• Material supplied:
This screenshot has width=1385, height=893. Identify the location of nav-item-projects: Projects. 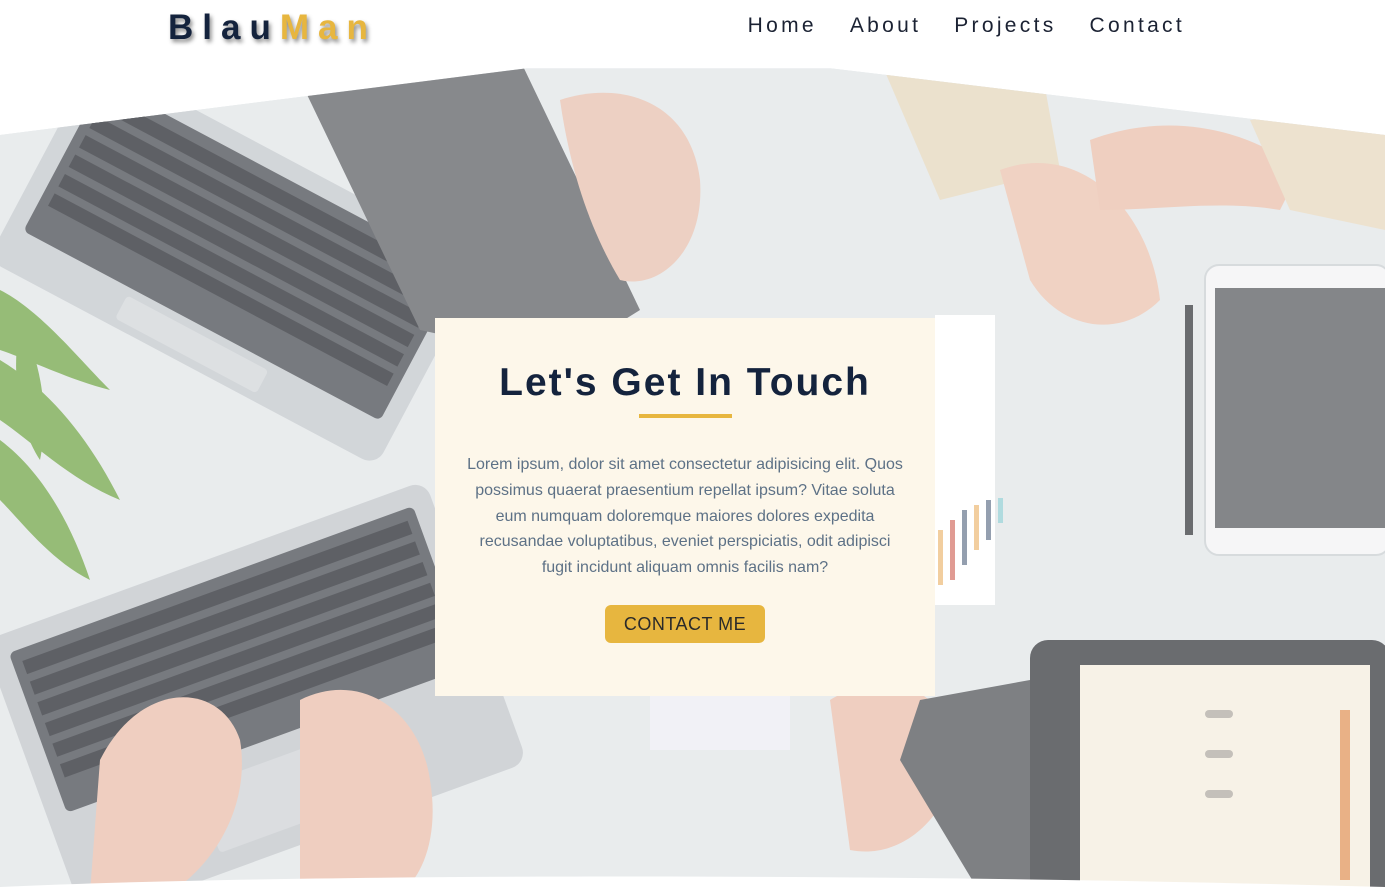
(1005, 26).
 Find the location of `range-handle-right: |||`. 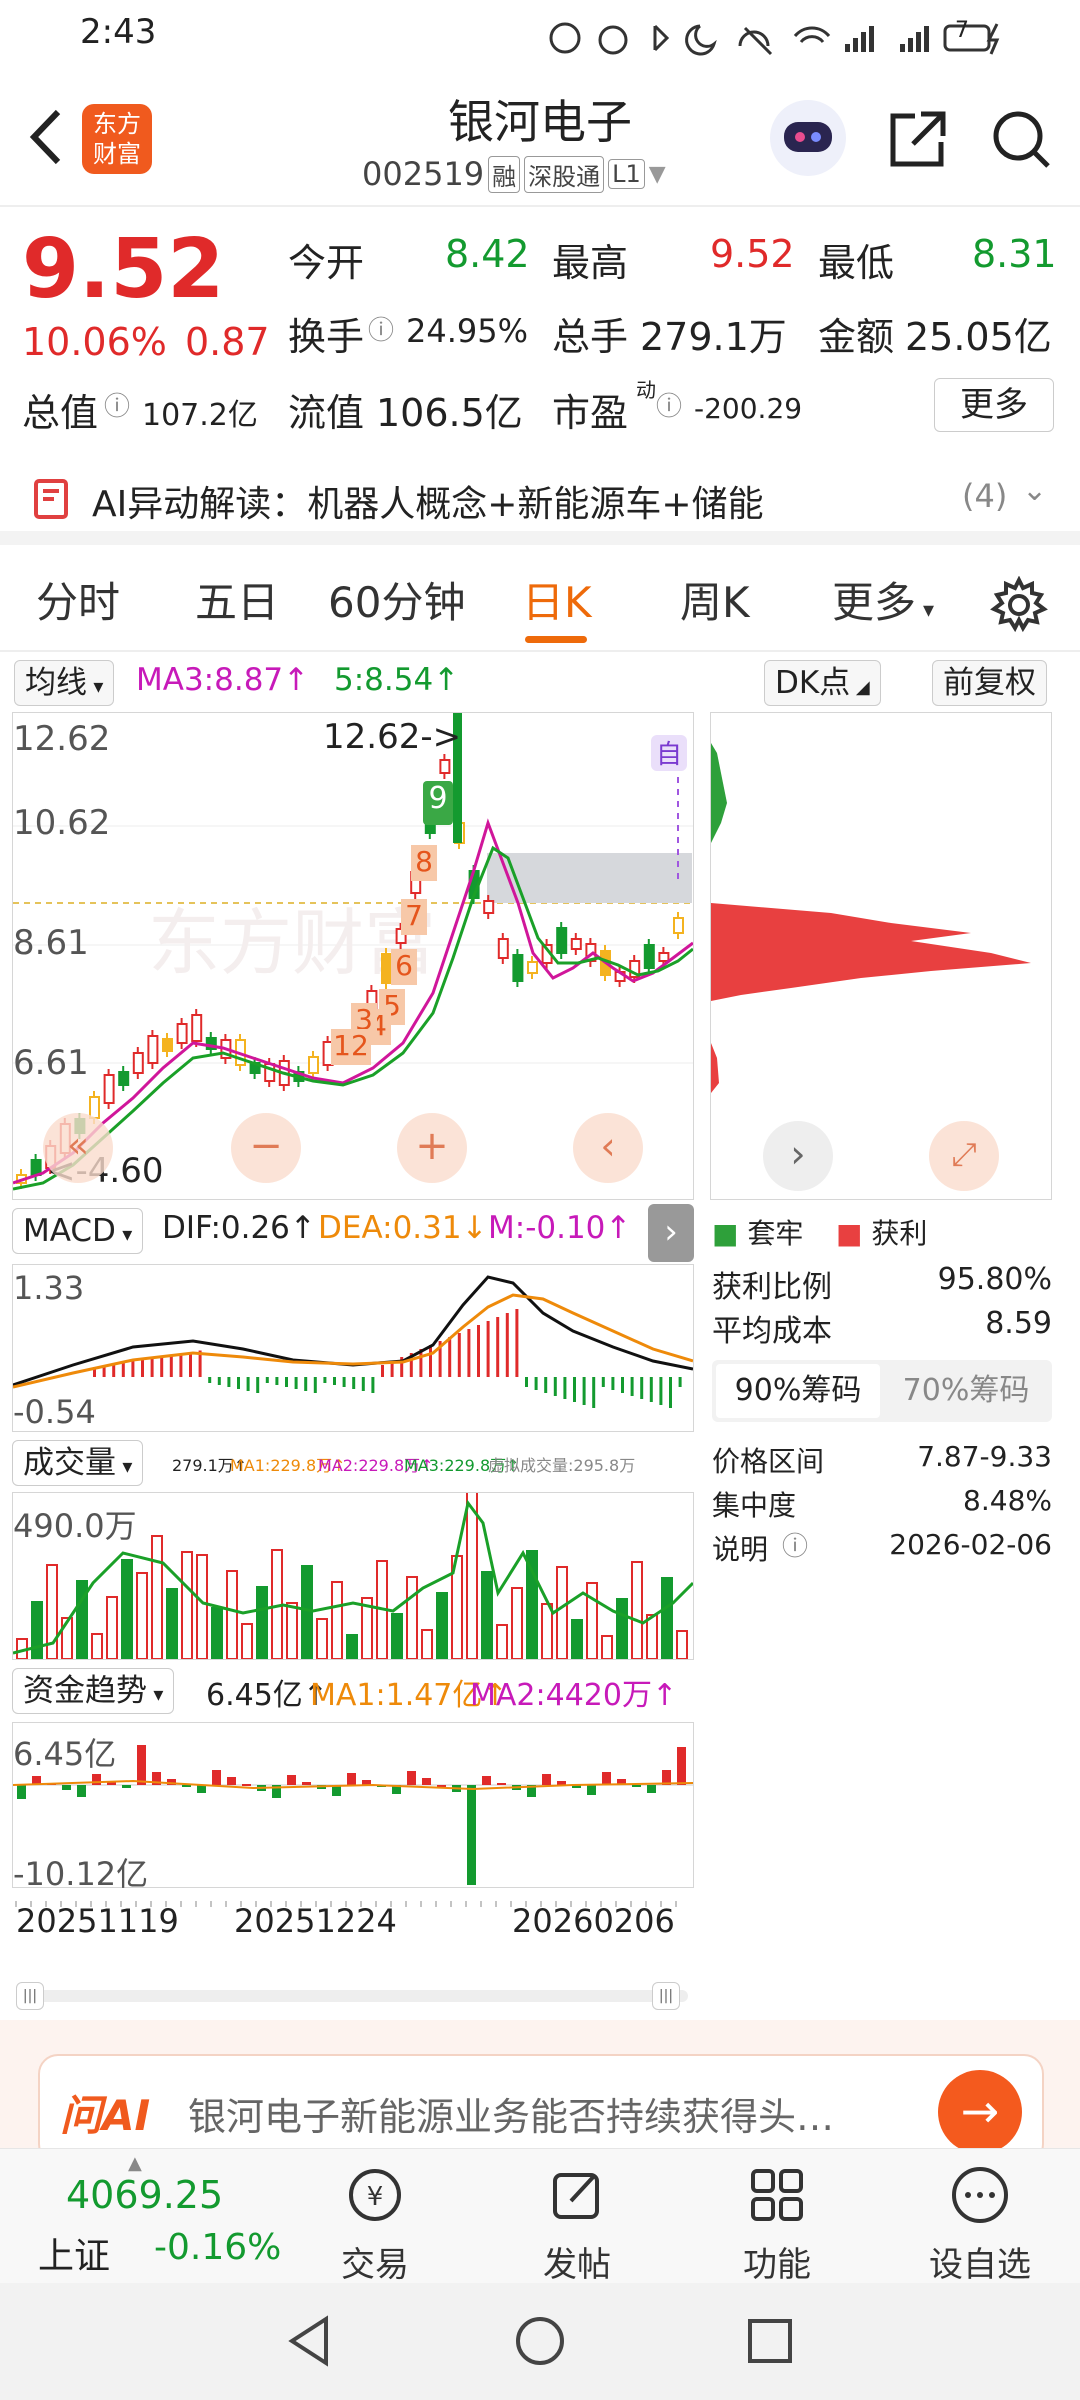

range-handle-right: ||| is located at coordinates (666, 1996).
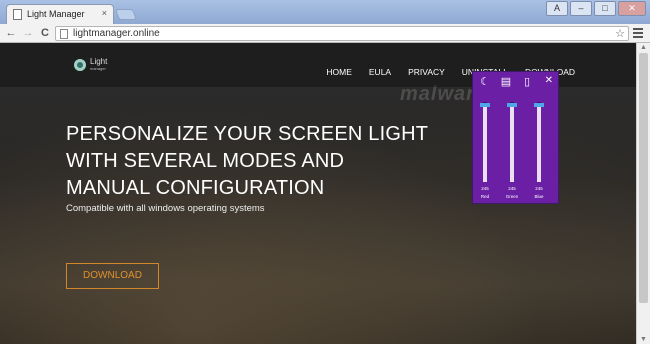  I want to click on light-manager-widget: ☾ ▤ ▯ ✕ 245 245 245 Red Green Blue, so click(516, 138).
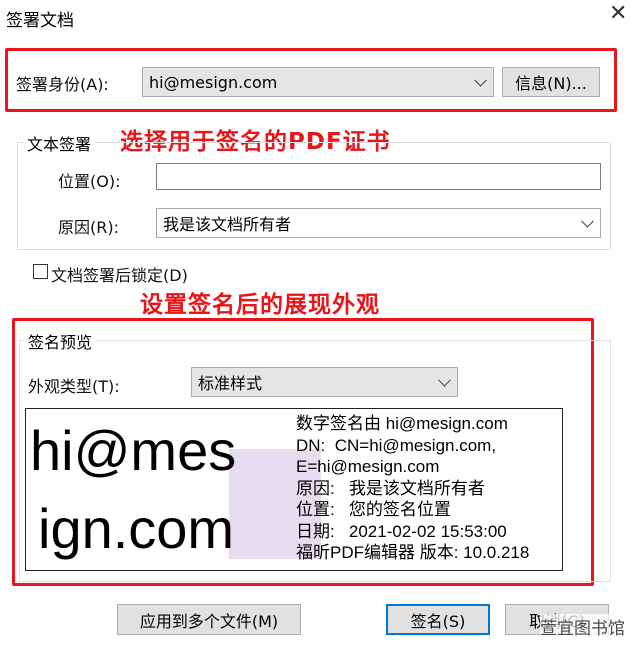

• Problem: Rewrite the material above, changing "location" to "position" and keeping everything else the same. Leave out the pictures.

• Task answer:
This screenshot has width=1385, height=893. Identify the position of nav-item-projects: Projects. 
(1005, 26).
 Find the position of `range-handle-right: |||`. 

range-handle-right: ||| is located at coordinates (666, 1996).
  I want to click on light-manager-widget: ☾ ▤ ▯ ✕ 245 245 245 Red Green Blue, so click(516, 138).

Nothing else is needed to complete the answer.